▸ **Exercise details**
Retype all of the records below character for character, omitting the pictures.

Pointing records for screenshots and pages:
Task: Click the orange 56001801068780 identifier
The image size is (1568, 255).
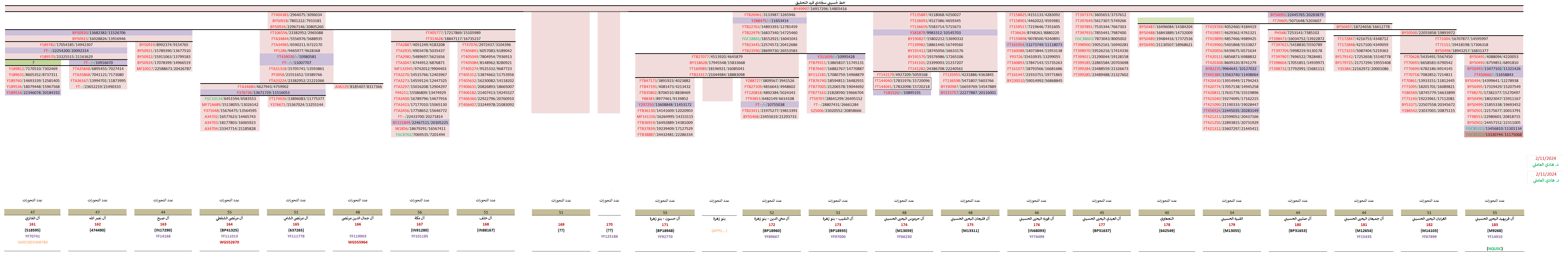Action: (32, 242)
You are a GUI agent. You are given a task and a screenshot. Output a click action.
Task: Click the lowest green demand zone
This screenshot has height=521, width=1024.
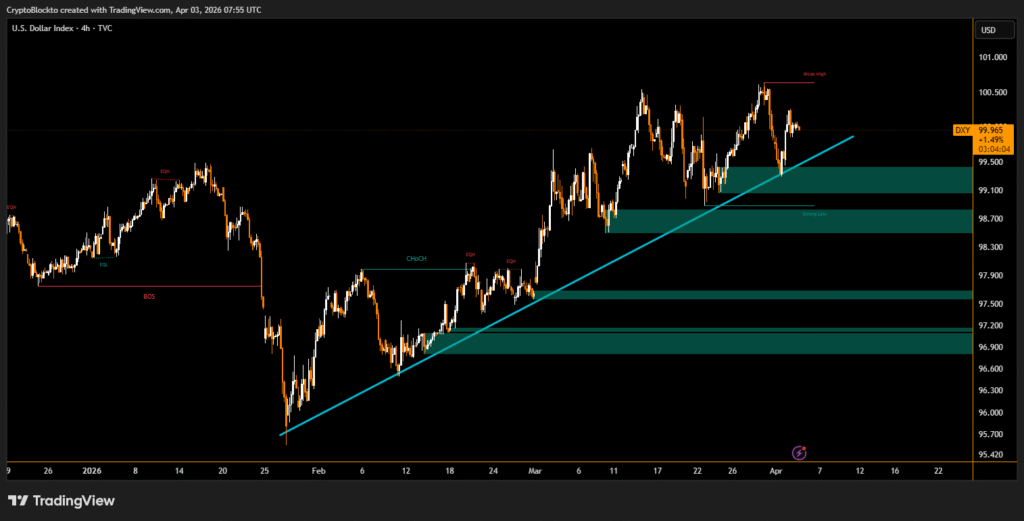pyautogui.click(x=700, y=343)
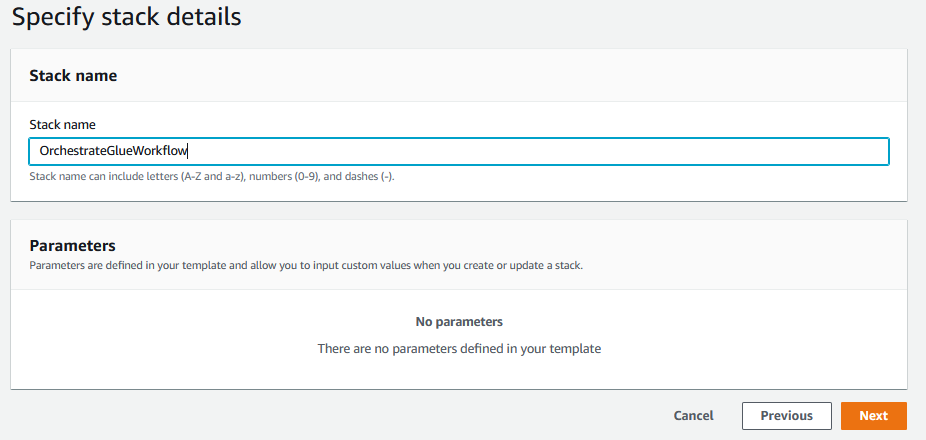Click the blank area of the Stack name header bar
The image size is (926, 440).
[x=500, y=75]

▸ **The answer**
Task: Click the orange 56001801068780 identifier
The image size is (1568, 255).
Action: (32, 242)
You are a GUI agent. You are given a task and a screenshot. Output a click action.
Task: Click the lowest green demand zone
This screenshot has height=521, width=1024.
pyautogui.click(x=700, y=343)
Click the blank area of the Stack name header bar
The image size is (926, 440).
[x=500, y=75]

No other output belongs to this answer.